Recorded: 22 Jul 2003
Well, I think the ability to teach in a classroom and the ability to run a productive and inspired research group are two different things. And sometimes they’re combined in the same person and that’s very nice, but often they’re not. So I tried hard at teaching but I wasn’t a particularly good teacher, but I did compensate, I hope, in running my laboratory and the hundred or so people that went through there that I’m pleased with and I don’t remember very much of the students I had in class.
Paul Doty (1920-2011), biophysical chemist and activist was an emeritus professor at Harvard University in the Faculty of Arts and Sciences and in the Kennedy School of Government. He was also founder of the Department of Biochemistry and Molecular Biology, and the Center for Science and International Affairs at Harvard. Experimenting with isotope separation as a graduate student at Columbia University, he became an advocate for nuclear war prevention. Subsequently, he served as a consultant to the President’s Science Advisory Committee and as a member of the President’s Arms Control Advisory Group.

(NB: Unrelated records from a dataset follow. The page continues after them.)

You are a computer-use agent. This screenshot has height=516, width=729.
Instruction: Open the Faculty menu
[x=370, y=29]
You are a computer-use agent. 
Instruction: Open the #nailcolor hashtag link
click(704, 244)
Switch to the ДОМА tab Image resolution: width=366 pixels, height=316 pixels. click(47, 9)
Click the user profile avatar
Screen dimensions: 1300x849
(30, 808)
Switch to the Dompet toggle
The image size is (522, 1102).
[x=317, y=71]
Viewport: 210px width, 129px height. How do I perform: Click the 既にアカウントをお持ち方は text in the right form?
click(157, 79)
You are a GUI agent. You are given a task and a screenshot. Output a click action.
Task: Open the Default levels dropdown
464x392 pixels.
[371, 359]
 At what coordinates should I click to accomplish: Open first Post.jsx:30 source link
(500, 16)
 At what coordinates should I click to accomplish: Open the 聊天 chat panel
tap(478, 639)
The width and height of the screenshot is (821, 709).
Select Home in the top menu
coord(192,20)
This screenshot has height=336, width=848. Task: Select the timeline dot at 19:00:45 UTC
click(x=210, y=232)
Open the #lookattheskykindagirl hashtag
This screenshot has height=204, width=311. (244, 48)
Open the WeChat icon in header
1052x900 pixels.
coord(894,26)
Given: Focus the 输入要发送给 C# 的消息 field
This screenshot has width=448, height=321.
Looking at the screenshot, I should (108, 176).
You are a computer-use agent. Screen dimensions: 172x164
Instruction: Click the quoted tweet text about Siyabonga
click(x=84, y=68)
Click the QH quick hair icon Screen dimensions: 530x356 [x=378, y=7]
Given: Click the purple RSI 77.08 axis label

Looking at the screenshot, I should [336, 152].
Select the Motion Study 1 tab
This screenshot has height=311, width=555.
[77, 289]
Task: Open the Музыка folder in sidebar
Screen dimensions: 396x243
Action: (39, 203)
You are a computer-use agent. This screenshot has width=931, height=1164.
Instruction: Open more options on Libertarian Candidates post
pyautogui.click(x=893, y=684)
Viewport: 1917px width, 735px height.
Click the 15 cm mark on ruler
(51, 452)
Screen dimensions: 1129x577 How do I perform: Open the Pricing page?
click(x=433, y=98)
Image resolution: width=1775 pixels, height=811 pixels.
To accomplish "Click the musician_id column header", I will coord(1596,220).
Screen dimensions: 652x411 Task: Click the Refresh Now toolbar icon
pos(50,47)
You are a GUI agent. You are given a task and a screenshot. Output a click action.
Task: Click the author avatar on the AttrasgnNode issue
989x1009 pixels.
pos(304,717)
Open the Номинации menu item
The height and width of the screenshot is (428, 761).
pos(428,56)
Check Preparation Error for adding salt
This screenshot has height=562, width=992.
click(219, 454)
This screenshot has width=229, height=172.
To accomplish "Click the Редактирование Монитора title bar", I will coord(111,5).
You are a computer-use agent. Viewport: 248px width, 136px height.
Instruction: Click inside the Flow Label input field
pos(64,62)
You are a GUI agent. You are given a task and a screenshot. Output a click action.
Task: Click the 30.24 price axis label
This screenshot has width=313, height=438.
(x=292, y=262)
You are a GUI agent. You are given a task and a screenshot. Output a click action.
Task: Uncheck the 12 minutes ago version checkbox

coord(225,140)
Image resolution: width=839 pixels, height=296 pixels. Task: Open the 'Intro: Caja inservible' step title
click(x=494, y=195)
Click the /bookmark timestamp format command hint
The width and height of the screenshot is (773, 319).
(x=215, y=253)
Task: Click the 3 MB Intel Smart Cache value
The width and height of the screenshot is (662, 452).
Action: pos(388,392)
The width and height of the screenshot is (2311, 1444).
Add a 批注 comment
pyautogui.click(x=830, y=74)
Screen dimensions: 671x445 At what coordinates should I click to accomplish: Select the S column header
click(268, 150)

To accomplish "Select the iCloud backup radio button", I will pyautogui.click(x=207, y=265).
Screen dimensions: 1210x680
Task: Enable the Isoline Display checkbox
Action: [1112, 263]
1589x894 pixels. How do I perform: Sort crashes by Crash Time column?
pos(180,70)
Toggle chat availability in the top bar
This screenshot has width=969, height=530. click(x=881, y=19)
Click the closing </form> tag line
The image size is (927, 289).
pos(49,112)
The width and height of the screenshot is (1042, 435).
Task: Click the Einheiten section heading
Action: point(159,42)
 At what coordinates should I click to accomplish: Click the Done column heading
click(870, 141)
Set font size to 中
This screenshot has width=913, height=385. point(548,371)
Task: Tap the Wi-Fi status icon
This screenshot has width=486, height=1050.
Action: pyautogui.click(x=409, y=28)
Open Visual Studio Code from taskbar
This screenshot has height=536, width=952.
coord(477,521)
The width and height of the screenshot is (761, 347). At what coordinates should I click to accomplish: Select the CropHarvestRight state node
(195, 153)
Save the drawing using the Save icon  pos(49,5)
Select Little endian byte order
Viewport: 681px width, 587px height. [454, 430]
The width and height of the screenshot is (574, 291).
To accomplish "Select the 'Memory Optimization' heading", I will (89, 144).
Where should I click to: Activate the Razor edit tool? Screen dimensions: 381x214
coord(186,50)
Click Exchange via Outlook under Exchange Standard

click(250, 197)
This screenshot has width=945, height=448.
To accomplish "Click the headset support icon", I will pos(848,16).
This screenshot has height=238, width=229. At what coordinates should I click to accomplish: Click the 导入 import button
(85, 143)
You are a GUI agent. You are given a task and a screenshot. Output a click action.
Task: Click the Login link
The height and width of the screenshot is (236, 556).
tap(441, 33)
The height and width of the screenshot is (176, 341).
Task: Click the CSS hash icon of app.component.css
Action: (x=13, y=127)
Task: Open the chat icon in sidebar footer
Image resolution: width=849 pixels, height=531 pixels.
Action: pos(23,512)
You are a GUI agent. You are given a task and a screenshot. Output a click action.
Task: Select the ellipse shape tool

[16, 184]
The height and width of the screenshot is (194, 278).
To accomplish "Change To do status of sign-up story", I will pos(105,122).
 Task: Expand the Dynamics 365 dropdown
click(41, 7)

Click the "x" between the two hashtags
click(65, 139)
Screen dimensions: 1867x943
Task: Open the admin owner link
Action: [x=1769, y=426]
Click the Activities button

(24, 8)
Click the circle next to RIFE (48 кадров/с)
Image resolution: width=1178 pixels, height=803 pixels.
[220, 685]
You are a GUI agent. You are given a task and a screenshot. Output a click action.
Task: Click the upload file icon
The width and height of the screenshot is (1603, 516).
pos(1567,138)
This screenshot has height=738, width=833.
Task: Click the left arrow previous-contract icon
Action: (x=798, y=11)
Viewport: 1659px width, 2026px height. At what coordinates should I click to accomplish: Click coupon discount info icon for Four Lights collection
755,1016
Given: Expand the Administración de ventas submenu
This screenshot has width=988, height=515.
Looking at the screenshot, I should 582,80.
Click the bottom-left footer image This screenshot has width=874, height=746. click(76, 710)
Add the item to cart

Doty’s scientific research is focused on elucidating the structure and function of large molecules by optical methods. Responsible for hybridizing single strands of DNA to reform an active double-stranded molecule, his laboratory work helped provide the basis for DNA recombination.
Doty met Jim in 1952 in Cambridge. Four years later he had encouraged Jim to join the Harvard Faculty. Their combined insight and innovation was crucial in determining the fate of the newly created molecular biology department. Doty remained on the Harvard Faculty for over forty-two years.